■ **RECORDED DATA**
....................
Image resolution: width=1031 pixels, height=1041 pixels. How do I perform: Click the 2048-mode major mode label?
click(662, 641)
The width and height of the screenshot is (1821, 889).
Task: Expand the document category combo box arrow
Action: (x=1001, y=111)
....................
■ **EXERCISE GOAL**
Repeat the material above in its entirety, exactly.

■ **WRITTEN ANSWER**
Image resolution: width=1031 pixels, height=1041 pixels. How do I perform: Click the 2048-mode major mode label?
click(662, 641)
The width and height of the screenshot is (1821, 889).
Task: Expand the document category combo box arrow
Action: (x=1001, y=111)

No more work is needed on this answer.